Долгая навигация

22
18
20
22
24
26
28
30

Сдали экзамены и теперь ходили на занятия просто так. В побелевших от стирки, потершихся робах, слушали лениво давно известные номера фонотеки — шумы винтов субмарин и авианосцев. Старшины перестали их гонять, размягченно оправдываясь собственной добротой: «Вот в наше время были старшины!.. А еще раньше…» — и выяснялось, что некогда, в былинные времена Учебного, служил в девятой роте старшина по имени Валя Коробко… и начиналась легенда.

Разводы с музыкой, прощальной.

В глазах и скулах появилась тяжесть, в улыбках — легкая презрительность. Втайне каждый желал дождаться нового призыва, глянуть с занятых высот на эту бестолочь — без ленточек.

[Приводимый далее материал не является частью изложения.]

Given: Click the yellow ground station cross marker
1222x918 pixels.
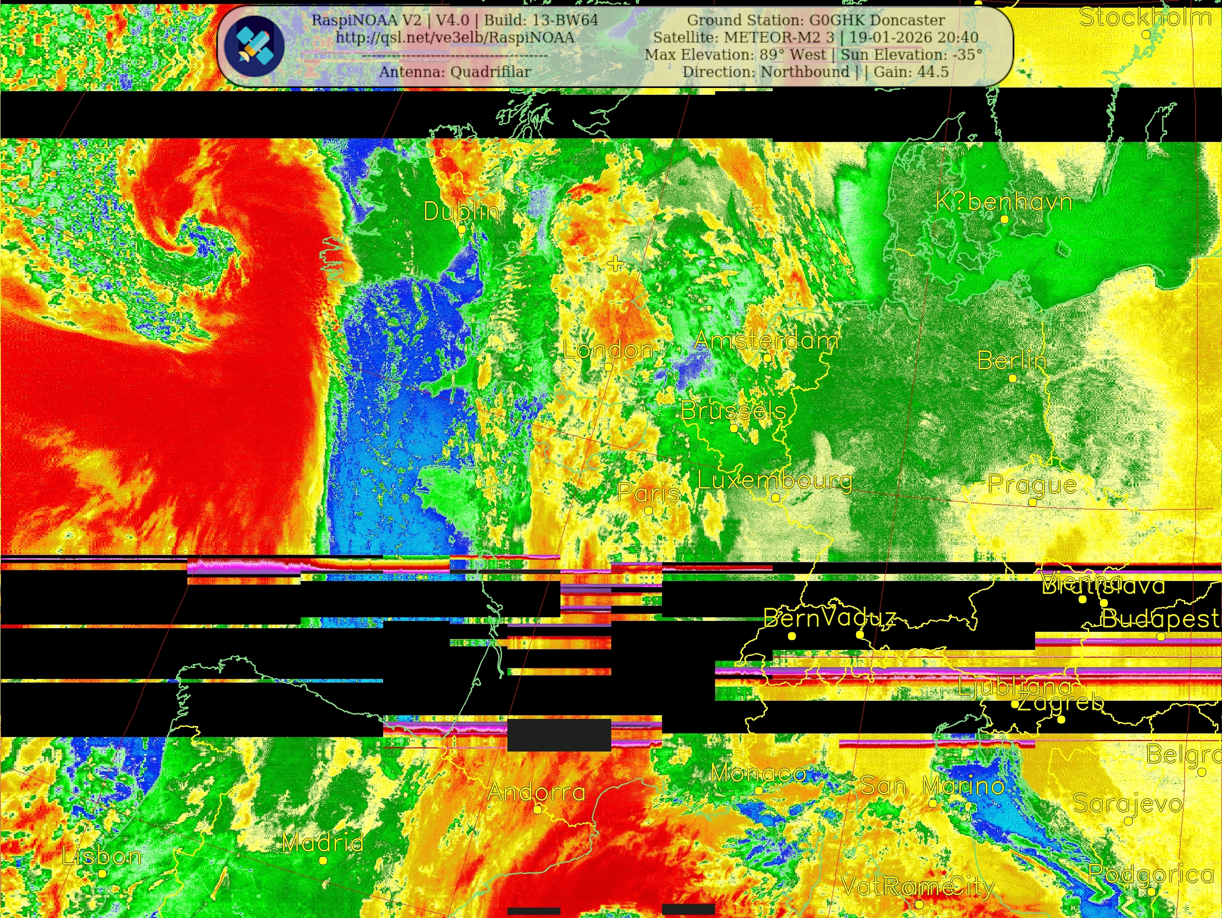Looking at the screenshot, I should (615, 264).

Ходили по жаркому камню вразвалочку, шикарно спихнув бескозырки с потускневшей позолотой лент на переносицу, — и все им было трын-трава.

Их ждали корабли.

10

— Новиков! Ты Новиков?

Валька поднял голову. Четвертые сутки, с рассвета до ночи, он чистил картошку на камбузе экипажа. Экипаж представлял собой два десятка разбросанных в сосновом лесу казарм. Поезда с призывниками, всевозможные команды прибывали, отбывали, и всех надо было кормить. Сводные роты вставали из-за столов, на их место немедля садились другие. Коки в три смены ворочали ложкой в котлах. Вальку отрядили сюда сразу по приезде: пока суд да дело, картошку почистишь.

— Молодого не могли найти? — с презрением сказал Валька.

— Тю! — с восторгом уставился на него мичман. — Вот тебя и нашли. Робу в штаны заправь. Тут пока не корабль.

Трое суток к Валькиным ногам ссыпали ящики картошки. Напарники его менялись, исчезали, а он механически двигал и двигал ножом, затаптывая в шелуху окурки. Блестел кафель. Вычищенный продукт вычерпывали из ванны ведром и уносили в котел. Затем его мигом съедали. За окнами камбуза дрожали от зноя тугие мачтовые сосны. Конечно, думалось, пока он здесь сидит, все лучшие места гидроакустиков займут. С тупой обидой швырял голую картофелину в ванну, нагибался за следующей. «Не уехал? — заботливо спрашивал поздно вечером мичман. — Ну, ничего. Приходи завтра утречком, часиков в пять. Покормим». Кормили, правда, знатно. Дорвавшись до противня после тощего учебного пайка, Валька блестел от жира. «А теперь — картошечку почистить». На просторных полянах старшины, надрывая голоса, строили, перестраивали толпу из эшелонов. Остриженные и лохматые, с блестящими сумками и деревянными чемоданами шли ребятки — три дня как из дому. Валька вздыхал, вываливал из ведра скользкие картофельные очистки и шел обратно на камбуз.

— …Ты Новиков? Что ж ты сидишь! Бегом: морду вымой, форму «три» — и до штабу. С корабля за тобой приехали.

К казарме под соснами бежал Валька так, словно опоздай он на минуту — и век ему скрести картошку. Кулаком утрамбовал мешок, пристегнул скатку. Готов! Возле штаба сидели на мешках пятеро матросов, все незнакомые. Востроносый мичман спросил:

— Новиков? — и стал упрятывать в облезлый портфель тоненькие личные дела.

— А куда? — спрашивал запыхавшийся Валька. — На какой корабль?

— На крейсер, — уверенно сказал мичман. — А може — на буксир. Флот всюду флот. В колонну по два становись.

— Пешком пойдем?

— Пешком, — согласился мичман.

— Сколь идти?

— Та немного. Кило́метров двадцать. Шагом марш!

С облегчением оставили за спиной крик старшин на полянах, зеленые ворота с красными звездами. Шли лесом, в дурмане сосновой смолы. Говорили, знакомясь, потом замолчали. Солнце, паля, висело над головами. Мешки прикипали к спинам, пот противно стекал под новенькими жесткими форменками. Белая пыль наворачивалась на тяжелое сукно флотских брюк.